Liturgia Pagã

 

Como a comida quer o sal

16º Domingo do tempo comum (ano B)

1ª leitura: Profeta Jeremias, 23, 1-6

2ª leitura: Carta de S. Paulo aos Efésios, 2, 13-18

Evangelho: S. Marcos, 6, 30-34

 

 

Profetas e pastores são temas frequentemente badalados nas leituras dominicais. Eles são «o sal da terra», na expressiva comparação dos evangelhos, levantando um problema de legitimidade e honestidade presente já no Antigo Testamento e praticamente em todos os livros do Novo Testamento.

Mas não se pode confundir profetas e pastores.

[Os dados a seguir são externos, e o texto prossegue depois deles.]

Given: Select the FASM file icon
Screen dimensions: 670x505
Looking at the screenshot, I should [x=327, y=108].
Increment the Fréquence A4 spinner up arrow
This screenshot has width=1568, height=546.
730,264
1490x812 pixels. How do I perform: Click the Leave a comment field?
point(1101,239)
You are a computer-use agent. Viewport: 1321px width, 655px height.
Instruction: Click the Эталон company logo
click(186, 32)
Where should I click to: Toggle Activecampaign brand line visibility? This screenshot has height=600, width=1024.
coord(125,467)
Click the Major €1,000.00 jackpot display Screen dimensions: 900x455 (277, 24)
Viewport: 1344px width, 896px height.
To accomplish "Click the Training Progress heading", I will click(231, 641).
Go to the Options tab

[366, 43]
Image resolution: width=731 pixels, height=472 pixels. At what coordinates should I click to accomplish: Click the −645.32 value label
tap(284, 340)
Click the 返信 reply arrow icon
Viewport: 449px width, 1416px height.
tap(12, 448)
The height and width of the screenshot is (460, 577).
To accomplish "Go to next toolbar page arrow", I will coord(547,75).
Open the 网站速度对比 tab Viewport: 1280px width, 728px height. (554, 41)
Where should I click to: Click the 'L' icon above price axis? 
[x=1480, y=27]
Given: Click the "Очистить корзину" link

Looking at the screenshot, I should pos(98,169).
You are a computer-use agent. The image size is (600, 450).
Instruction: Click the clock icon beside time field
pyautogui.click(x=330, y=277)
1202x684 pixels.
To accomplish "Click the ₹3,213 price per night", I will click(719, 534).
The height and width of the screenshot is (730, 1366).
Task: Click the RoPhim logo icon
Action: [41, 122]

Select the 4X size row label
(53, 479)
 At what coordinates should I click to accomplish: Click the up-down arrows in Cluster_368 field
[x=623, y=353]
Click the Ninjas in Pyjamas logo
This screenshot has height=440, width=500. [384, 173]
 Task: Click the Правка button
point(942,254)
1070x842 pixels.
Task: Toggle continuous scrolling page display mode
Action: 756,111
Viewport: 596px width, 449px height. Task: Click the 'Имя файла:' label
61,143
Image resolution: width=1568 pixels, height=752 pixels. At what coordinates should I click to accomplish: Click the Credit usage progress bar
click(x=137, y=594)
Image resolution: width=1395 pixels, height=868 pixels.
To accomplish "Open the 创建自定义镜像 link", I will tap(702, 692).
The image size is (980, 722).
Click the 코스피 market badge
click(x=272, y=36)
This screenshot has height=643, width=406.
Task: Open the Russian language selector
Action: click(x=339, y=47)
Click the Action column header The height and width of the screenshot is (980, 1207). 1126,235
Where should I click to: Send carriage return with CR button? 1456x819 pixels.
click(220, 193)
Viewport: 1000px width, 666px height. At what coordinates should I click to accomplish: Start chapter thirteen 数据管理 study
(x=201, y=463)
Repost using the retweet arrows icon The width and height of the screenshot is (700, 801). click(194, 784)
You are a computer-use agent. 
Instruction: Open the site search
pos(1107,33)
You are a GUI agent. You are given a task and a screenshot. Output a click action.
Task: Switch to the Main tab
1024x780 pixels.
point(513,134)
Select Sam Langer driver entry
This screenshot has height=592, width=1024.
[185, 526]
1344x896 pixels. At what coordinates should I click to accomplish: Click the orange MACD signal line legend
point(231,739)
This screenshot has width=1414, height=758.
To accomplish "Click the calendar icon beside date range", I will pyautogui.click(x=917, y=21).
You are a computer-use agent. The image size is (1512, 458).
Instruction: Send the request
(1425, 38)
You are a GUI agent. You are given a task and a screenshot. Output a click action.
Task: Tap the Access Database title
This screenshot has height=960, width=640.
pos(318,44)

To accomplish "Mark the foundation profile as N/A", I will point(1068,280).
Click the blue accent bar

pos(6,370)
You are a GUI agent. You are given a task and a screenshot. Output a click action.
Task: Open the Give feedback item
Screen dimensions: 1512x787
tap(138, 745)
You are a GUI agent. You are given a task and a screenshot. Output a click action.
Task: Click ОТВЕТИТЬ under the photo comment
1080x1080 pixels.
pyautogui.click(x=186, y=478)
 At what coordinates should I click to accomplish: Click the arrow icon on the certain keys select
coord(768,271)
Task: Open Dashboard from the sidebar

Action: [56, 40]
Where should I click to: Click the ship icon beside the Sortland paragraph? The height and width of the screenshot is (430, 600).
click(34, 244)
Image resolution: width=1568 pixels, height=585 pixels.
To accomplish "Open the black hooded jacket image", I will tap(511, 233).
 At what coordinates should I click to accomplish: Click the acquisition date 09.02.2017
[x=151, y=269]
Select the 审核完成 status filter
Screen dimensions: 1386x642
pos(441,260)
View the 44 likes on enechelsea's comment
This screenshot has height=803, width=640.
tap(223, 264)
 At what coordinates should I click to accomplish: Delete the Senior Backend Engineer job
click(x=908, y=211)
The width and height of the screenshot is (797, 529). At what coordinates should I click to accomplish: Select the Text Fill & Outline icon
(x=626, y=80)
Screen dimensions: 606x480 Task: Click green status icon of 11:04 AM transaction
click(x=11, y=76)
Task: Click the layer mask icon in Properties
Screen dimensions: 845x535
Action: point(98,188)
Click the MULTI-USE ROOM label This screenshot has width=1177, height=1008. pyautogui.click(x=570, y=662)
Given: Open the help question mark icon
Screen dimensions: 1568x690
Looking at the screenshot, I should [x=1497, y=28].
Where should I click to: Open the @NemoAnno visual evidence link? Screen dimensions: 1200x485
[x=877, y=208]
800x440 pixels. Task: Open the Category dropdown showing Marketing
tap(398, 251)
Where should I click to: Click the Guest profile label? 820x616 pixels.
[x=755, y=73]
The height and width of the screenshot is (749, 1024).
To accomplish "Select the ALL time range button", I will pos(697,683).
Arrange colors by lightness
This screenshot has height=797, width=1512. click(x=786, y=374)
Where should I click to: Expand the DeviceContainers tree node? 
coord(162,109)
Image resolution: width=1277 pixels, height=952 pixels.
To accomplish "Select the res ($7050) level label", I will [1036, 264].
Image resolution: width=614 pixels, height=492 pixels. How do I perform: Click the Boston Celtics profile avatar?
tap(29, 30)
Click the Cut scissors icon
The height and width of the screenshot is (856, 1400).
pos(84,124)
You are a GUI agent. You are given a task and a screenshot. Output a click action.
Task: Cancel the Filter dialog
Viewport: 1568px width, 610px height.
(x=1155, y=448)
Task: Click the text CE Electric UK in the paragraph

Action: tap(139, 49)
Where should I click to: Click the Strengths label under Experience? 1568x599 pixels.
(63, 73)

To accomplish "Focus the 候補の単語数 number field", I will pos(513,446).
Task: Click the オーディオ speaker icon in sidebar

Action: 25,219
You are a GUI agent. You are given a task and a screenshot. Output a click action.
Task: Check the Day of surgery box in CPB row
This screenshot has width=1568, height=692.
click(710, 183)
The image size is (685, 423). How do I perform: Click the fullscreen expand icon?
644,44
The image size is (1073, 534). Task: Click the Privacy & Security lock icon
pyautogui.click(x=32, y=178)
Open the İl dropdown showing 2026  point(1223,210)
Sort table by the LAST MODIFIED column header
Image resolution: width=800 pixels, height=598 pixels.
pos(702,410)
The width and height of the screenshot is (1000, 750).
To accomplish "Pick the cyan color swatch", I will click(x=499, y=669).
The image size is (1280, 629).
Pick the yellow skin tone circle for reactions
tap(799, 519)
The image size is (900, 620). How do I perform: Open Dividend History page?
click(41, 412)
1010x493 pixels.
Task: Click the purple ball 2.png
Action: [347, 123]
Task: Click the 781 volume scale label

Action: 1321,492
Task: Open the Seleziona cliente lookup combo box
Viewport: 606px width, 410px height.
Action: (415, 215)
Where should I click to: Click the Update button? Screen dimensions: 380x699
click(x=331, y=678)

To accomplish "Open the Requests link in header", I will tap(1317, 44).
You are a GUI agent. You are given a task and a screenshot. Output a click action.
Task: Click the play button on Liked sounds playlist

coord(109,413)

De um modo geral, mesmo fora da cultura judaico-cristã, chama-se profeta a quem tem o dom de tornar inteligível o que é misterioso, a quem consegue ver o que a maioria não consegue (e que muitas vezes recusa ver). É alguém particularmente sensível à esfera divina, podendo falar «em nome de Deus», com a sabedoria e autoridade próprias de quem se aproxima do mais fiel ângulo de visão. Faz coisas extraordinárias, mas não é necessariamente um milagreiro nem adivinhador do futuro (embora estes atributos sejam os mais mediáticos…). Precisa, isso sim, de uma razoável cultura e conhecimento da situação real do seu povo (dos problemas sociais em geral, e nomeadamente do âmbito político e religioso). Por tudo isto, e frequentemente pelas originalidades do estilo de vida, é alguém que “dá nas vistas”.

O valor simbólico do pastor já é reconhecido nas antigas civilizações do Médio Oriente. Explora sobretudo a característica de dedicação e proximidade com o rebanho, de tal modo que este confia cegamente na voz familiar que o dirige; por sua vez, o pastor chega a arriscar a vida para defender a vida do rebanho. Reis e deuses eram chamados de pastores. Mas na religião hebraica, o título aplica-se sobretudo aos dirigentes do povo (reis, sacerdotes, juízes…) – e na maioria das vezes para referir a incompetência, egoísmo e malvadez de muitos eles. Não se preocupam com a justiça porque têm medo de pedir a sabedoria de Deus para olhar o mundo. Jesus Cristo desde o início que foi visto como exemplo do «bom pastor».

Mas à diferença do profeta, que é mais franco-atirador, o pastor segue ou elabora uma “quadrícula” do terreno, onde constam rios e prados, penhascos e caminhos. Facilmente se reduz a um papel administrativo, limitando-se a fazer passar ou impor a cartilha enquanto se entrega ao mundo dos seus negócios (e quantas ovelhas não terá esfolado vivas…). Contra estes se erguem os profetas e até Jesus usou palavras bem duras.

Esta redução da religião (e de todo o sistema ético) a fórmulas escritas elimina a riqueza própria do encontro entre pessoas, impossibilitando que os medos, dúvidas ou descobertas sejam partilhadas e condimentadas com uma espécie de arte de família.

Segundo os estudiosos, foi devido ao excesso picuinhas da legislação na vida do povo de Israel, que o movimento profético quase desapareceu no s. V antes de Cristo: para quê ser inquietado por profetas, se me posso livrar do trabalho de pensar, com a ajuda de um código de comportamento?

Pelos vistos, não havia quadrícula ou código que satisfizesse os que queriam ouvir Jesus. E por isso Jesus se comoveu ao vê-los de olhar perdido, porque nada lhes era dito que desse sentido e sabor à vida de cada dia.

Faltava-lhes a medida justa de sal, que se desfaz para abrir o sabor genuíno de todos os prazeres e de todas as dores. E para afugentar o azedo.

Pastores ou profetas, espera-se que nos façam aproximar de um Deus que seja o libertador de todos os sabores que podemos experimentar, ensinando a ver a vida até quando esta se parece esconder (lembre-se que o termo grego para “verdade” significa “des-ocultação”).

(E Deus, não terá um sabor próprio? Não o sentiremos nós naquele “sabor de estranheza” que acompanha todos os outros sabores?)

O sal não se quer nem de menos nem de mais. Só acerta com a medida quem tem mão de mestre. E só tem mão de mestre quem ouve “o mestre” e liberta a mão para a saber estender.